Hip-Hop wurde als die Stimme der Menschen erwachsen, die in amerikanischen Städten die gewalttätigste Phase des 20. Jahrhunderts durchlebten, und das Narbengewebe war leicht zu erkennen. Bis 1990, dem Zeitpunkt, an dem sich Hip-Hop zu einer kulturellen Kraft in der ganzen Nation entwickelt hatte – dem Höhepunkt dessen, was als seine goldene Ära bekannt wurde – hatte New York City eine Rekordzahl von Morden erreicht: mehr als 2200 Jahr allein. Los Angeles erlebte 1992 einen Höhepunkt von mehr als 2500 Morden, und in Washington, DC, Chicago, Detroit und anderen Städten gab es atemberaubende Mordraten pro Kopf. 1990 veröffentlichte Ice Cube „Dead Homiez“, eine eindringliche Hommage an die Gefallenen, die die Zeile „Ich höre immer noch die Schreie seiner Mutter / als mein Nigga lag tot in der Gosse“ enthält. Er schließt das Lied und fordert seine Zuhörer auf, sich einen Moment Zeit zu nehmen, um über ihre eigenen getöteten Freunde nachzudenken – eine Bitte, die implizit vermittelt, wie viele sich auf diese Erfahrung beziehen können. Zwei Jahre später veröffentlichte A Tribe Called Quest einen Remix für den Song „Scenario“ mit vier Gastrappern. Busta Rhymes eröffnete den Track mit der Erklärung, dass von den sieben Mitarbeitern sechs Rapper „in physischer Form, einer in spiritueller Essenz“ seien. In der Zeit zwischen der ersten Aufnahme des Remixes und seiner Veröffentlichung war MC Hood vor dem Gruppenheim in Harlem, in dem er gelebt hatte, in den Kopf geschossen worden. Der Kritiker Rob Marriott wies in jenen Jahren darauf hin, dass die Wurzeln der Hypermaskulinität, die die Hip-Hop-Kultur dominierte, in der erstaunlichen körperlichen Verwundbarkeit der Menschen lagen, die sie erschufen. Die Tapferkeit, die Verachtung und der Anstrich des Stoizismus waren alles strategisch getragene Masken, die ihre Ängste und ihre ultimative Machtlosigkeit tarnen sollten, die Umstände zu ändern, die zuverlässig eine so große Zahl unnötiger Todesfälle zur Folge hatten – einschließlich sehr wahrscheinlich ihres eigenen.
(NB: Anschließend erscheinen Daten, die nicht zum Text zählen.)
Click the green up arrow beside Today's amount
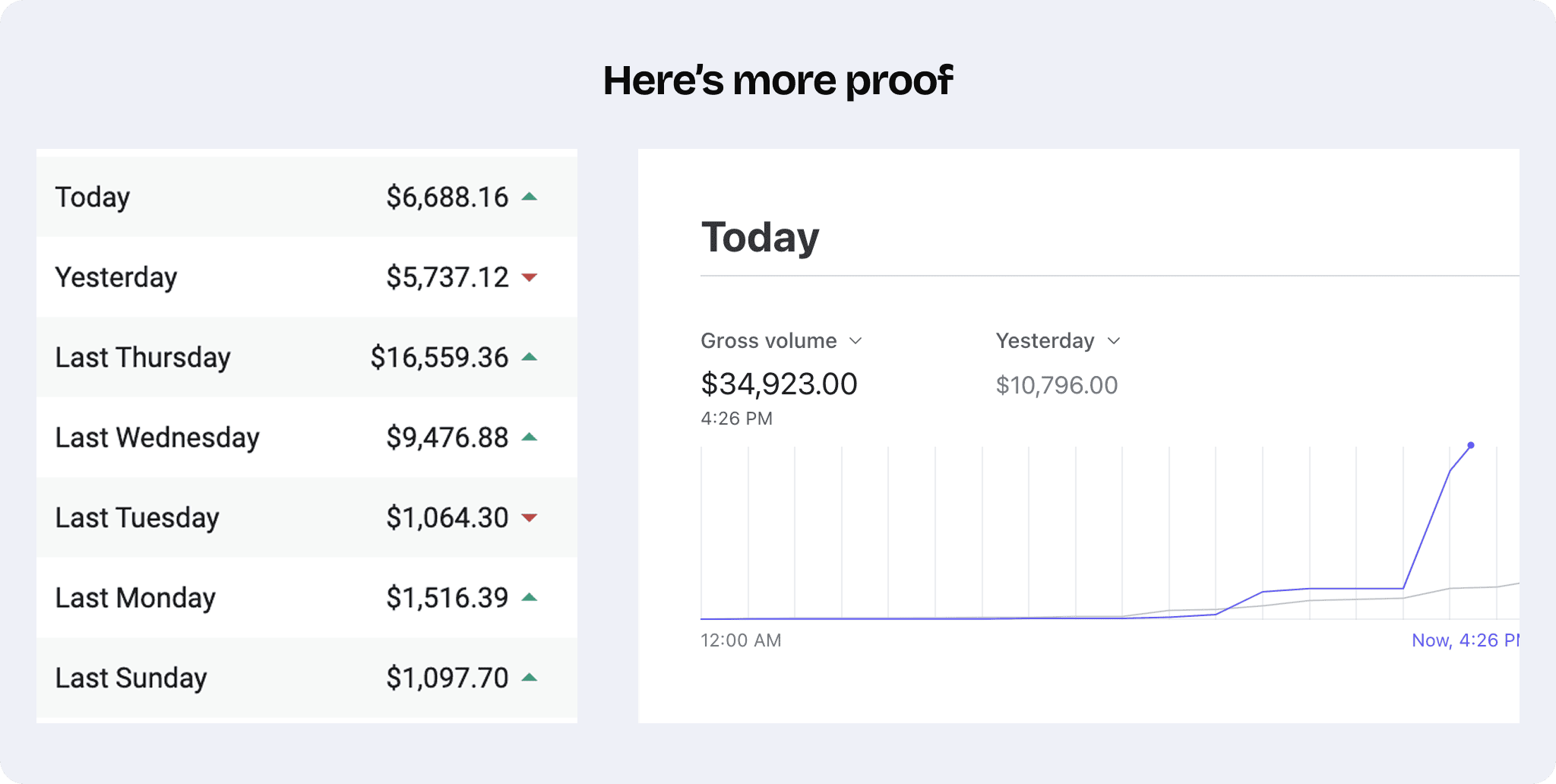The width and height of the screenshot is (1556, 784). (530, 197)
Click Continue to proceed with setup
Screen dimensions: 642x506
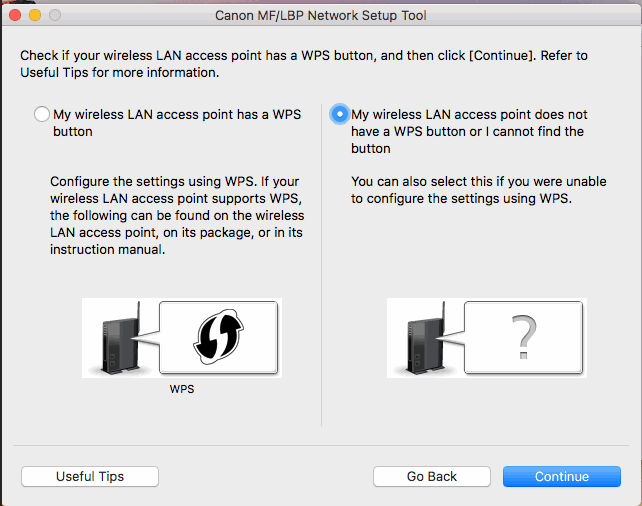pos(561,477)
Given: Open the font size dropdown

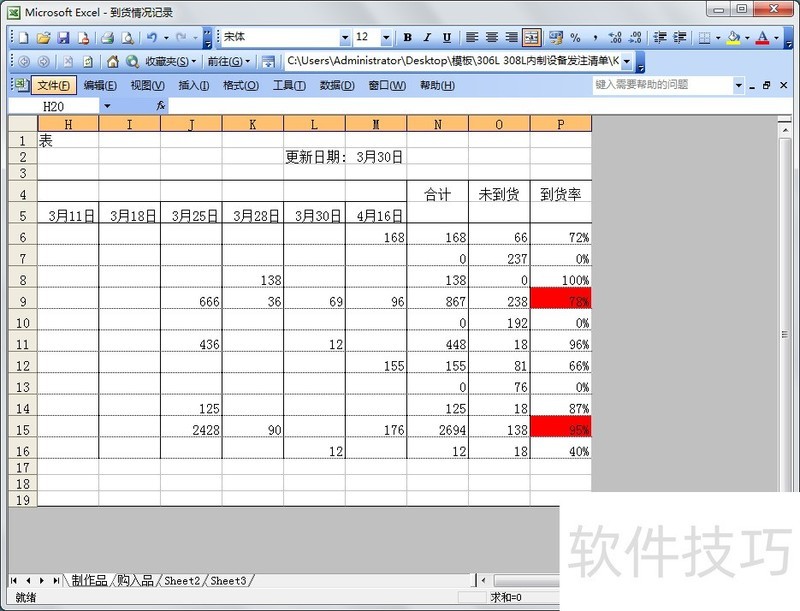Looking at the screenshot, I should 385,37.
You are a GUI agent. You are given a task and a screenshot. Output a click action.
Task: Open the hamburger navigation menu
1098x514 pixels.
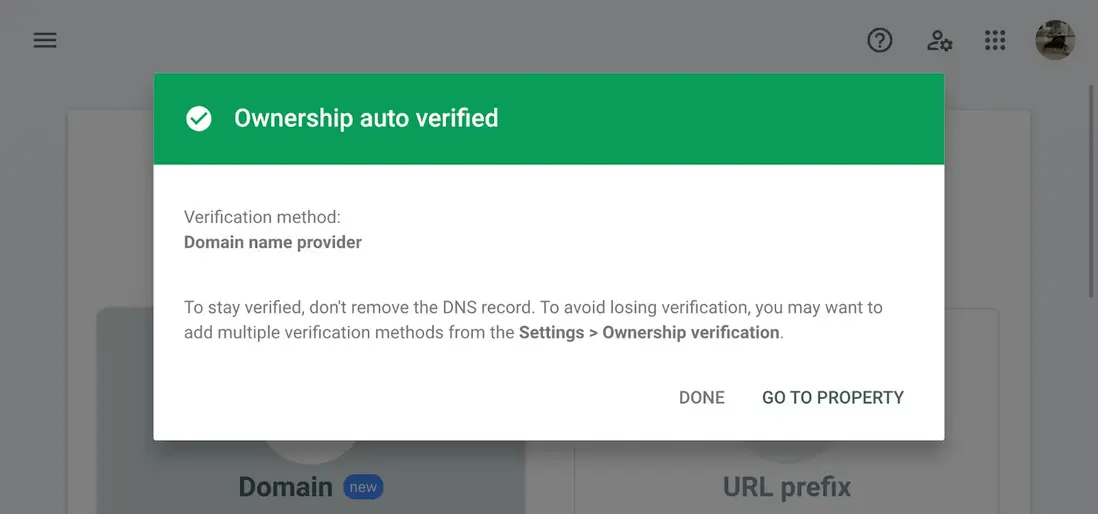click(45, 41)
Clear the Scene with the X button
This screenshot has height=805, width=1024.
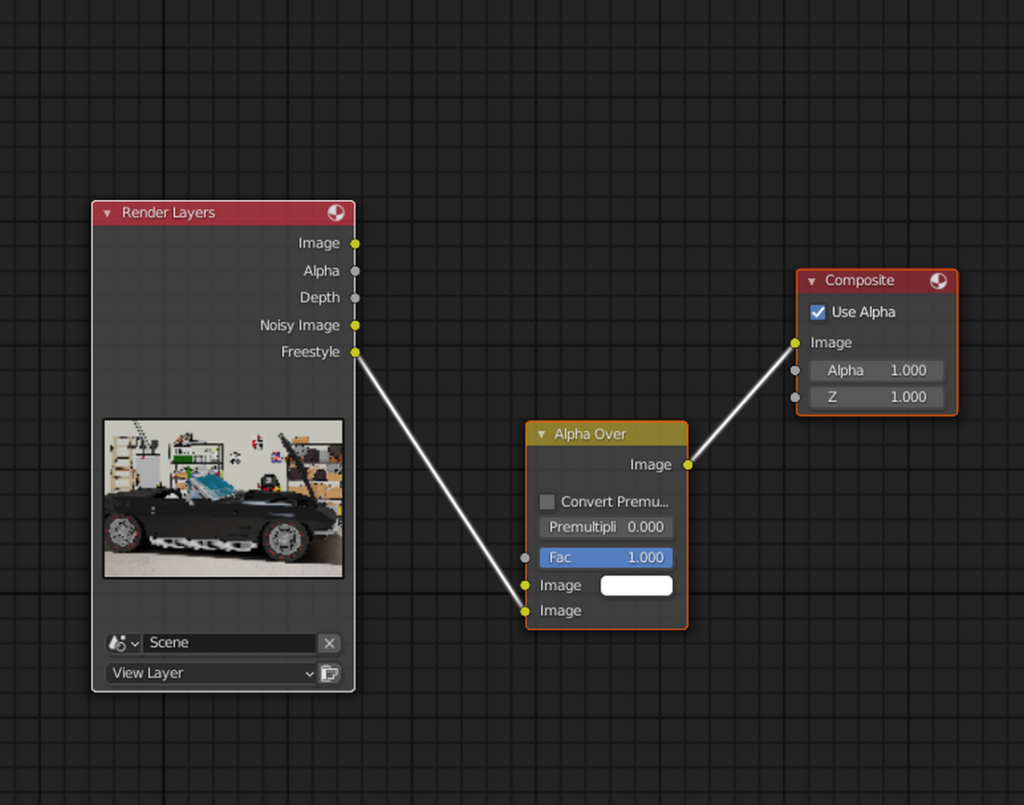tap(330, 643)
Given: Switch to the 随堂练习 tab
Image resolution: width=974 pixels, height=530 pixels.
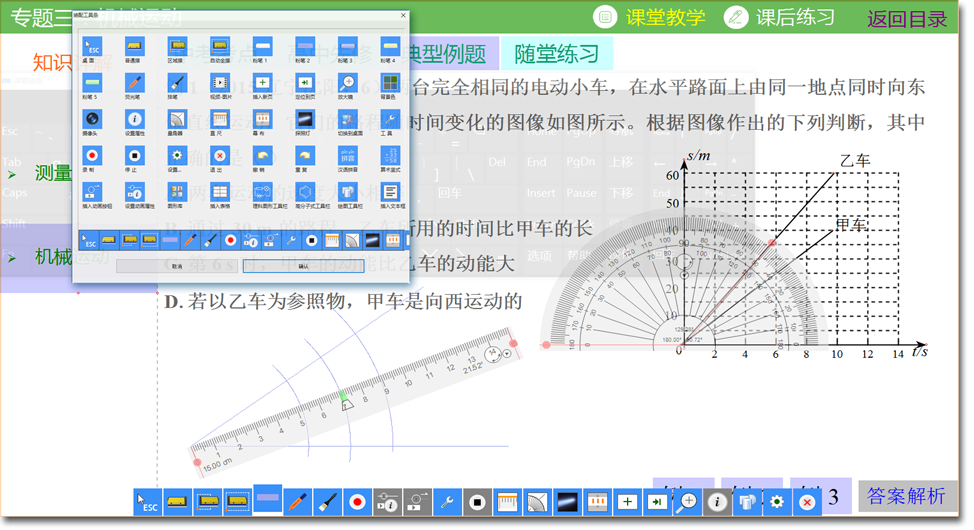Looking at the screenshot, I should (x=556, y=54).
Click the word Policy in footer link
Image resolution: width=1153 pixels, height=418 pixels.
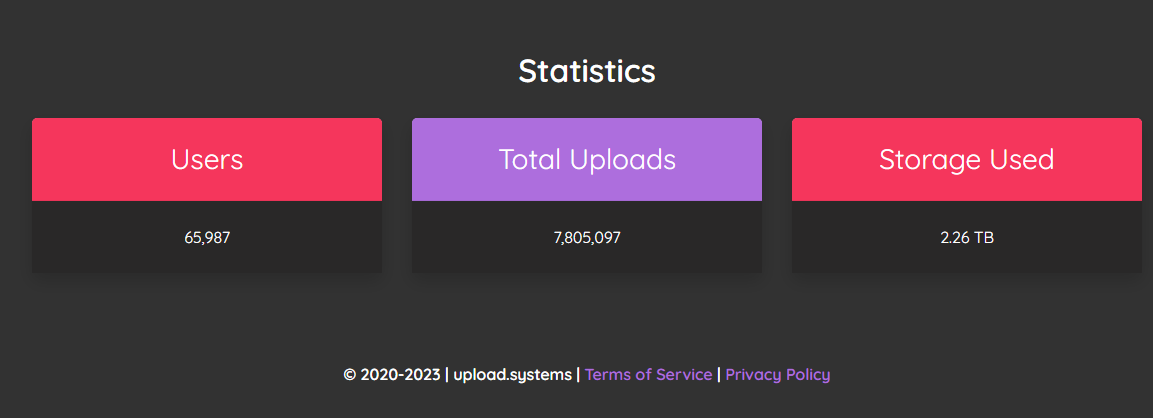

Doch die bloße Bedeutung dieses Themas macht das Zusammentreffen von Hip-Hops Mitte des Jahrhunderts und Dave Jolicoeurs Tod umso beunruhigender. De La Souls Werk zeichnet sich durch seinen subversiven Witz und seine Kreativität aus; Jolicoeur wählte den Namen Trugoy the Dove in dem Versuch, sich von der oberflächlichen Aggression abzuheben, die schon zu der Zeit, als De La Soul im Jahr 1989 auftauchte, so viel des Genres definiert hatte. Aber die Musik, die die Tragödie des vorzeitigen Todes so tiefgehend artikulierte mit zwanzig äußert sich weit weniger lautstark zum Thema vorzeitiger Tod mit fünfzig. Es war leicht, die Parallelen zwischen den auf den Straßen niedergeschossenen Künstlern und den Anzeichen von Gewalt zu ziehen, die schwarze und braune Gemeinschaften betraf. Tupacs Tod fand gerade deshalb Resonanz, weil die Umstände, unter denen er 1996 stattfand, so vertraut waren. Es ist jedoch weniger üblich, die Verbindungen zwischen Sean Price, dem in Brooklyn aufgewachsenen Rapper, der im Alter von dreiundvierzig Jahren im Schlaf starb, und den Unterschieden in Bezug auf Gesundheit, Gesundheitsfürsorge und Langlebigkeit zu skizzieren, die dieselben Gemeinschaften betreffen.